Two tankers will be the first since January this year to load oil for export at the Libyan port of Brega, Bloomberg reports, citing unidentified source in the know.
One of the cargos, of 600,000 barrels of crude, will be shipped to Austrian OMV. The other is of a similar size but its destination has not been disclosed.
Libya’s oil ports have been frozen by a blockade since January, when groups affiliated with the Libyan National Army of General Khalifa Haftar took over, suspending all exports and, as a result, most of the country’s oil production. The National Oil Corporation declared force majeure on oil exports following the blockade while the LNA led an offensive against Tripoli and the Government of National Accord. This force majeure has cost it billions in lost oil revenues.

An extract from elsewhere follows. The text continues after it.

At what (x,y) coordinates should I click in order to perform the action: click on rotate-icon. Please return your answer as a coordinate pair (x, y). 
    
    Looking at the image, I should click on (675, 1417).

Earlier this month, the GNA announced a ceasefire and if it holds, more oil might start leaving the war-torn North African country. Even though Libya’s production has been decimated, plunging from over 1.2 million bpd to less than 100,000 bpd, there is a lot of oil in storage at the oil ports.
While any news of the reopening of ports is good for Libya, it is not that good for the global oil market. Libya’s production deterioration has been positive for prices as OPEC+ fought oversupply with severe production cuts. Indeed, according to Rystad Energy, Libya’s oil port blockade could help shrink the global oversupply by as much as 65 percent this year.
Yet for Libya, the blockade has been anything but positive. NOC’s chairman Mustafa Sanalla has recently said that “The illegal oil blockade has had disastrous effects on our national economy and damaged the living standards of Libyans. Our reservoirs are suffering permanent damage, and stagnant fluids are corroding our pipelines, which will cost us huge amounts to repair.”